WHAT YOU WILL DO - Word for word, transcribe the data below from the line with "Task: Expand the" to the line with "Screen dimensions: 524x235", keeping both of those lines.

SOURCE MATERIAL -
###

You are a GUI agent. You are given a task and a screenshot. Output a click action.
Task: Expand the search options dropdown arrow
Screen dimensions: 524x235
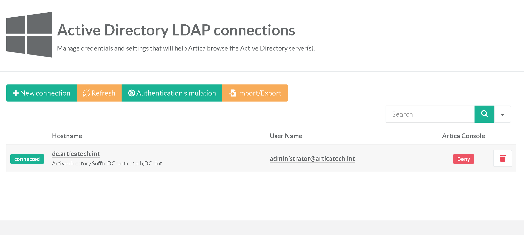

###

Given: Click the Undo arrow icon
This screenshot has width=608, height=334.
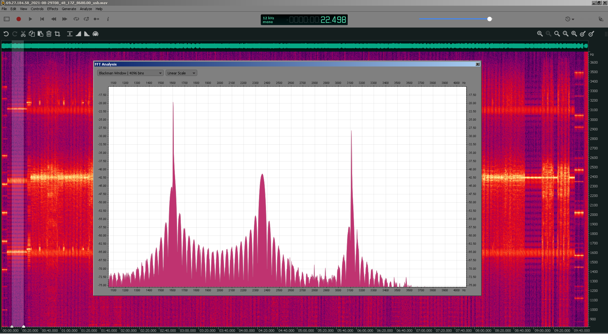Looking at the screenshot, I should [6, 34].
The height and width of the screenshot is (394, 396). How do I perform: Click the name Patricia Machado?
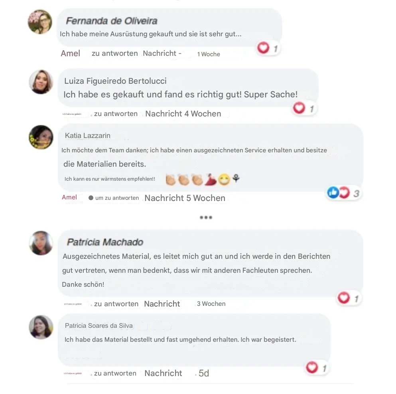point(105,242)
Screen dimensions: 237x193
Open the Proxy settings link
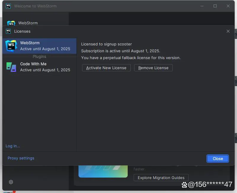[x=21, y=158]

###

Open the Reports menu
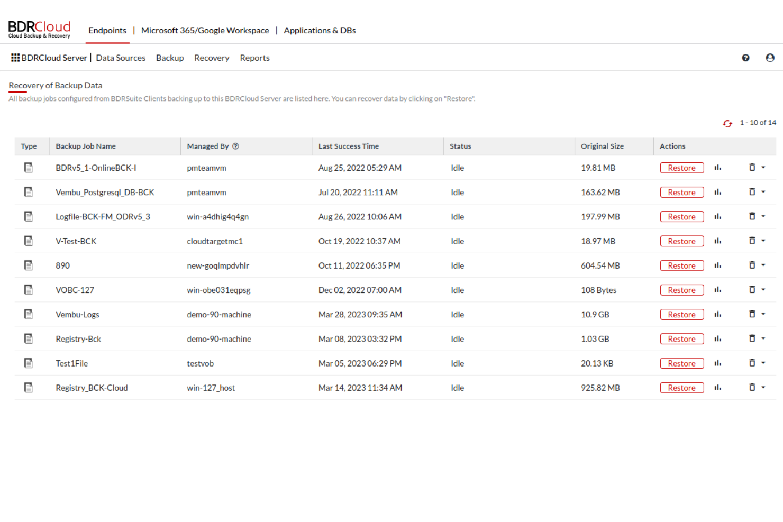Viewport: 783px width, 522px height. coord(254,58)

###

RESPONSE FOR THIS EXERCISE -
Task: Expand the search options dropdown arrow
Screen dimensions: 524x235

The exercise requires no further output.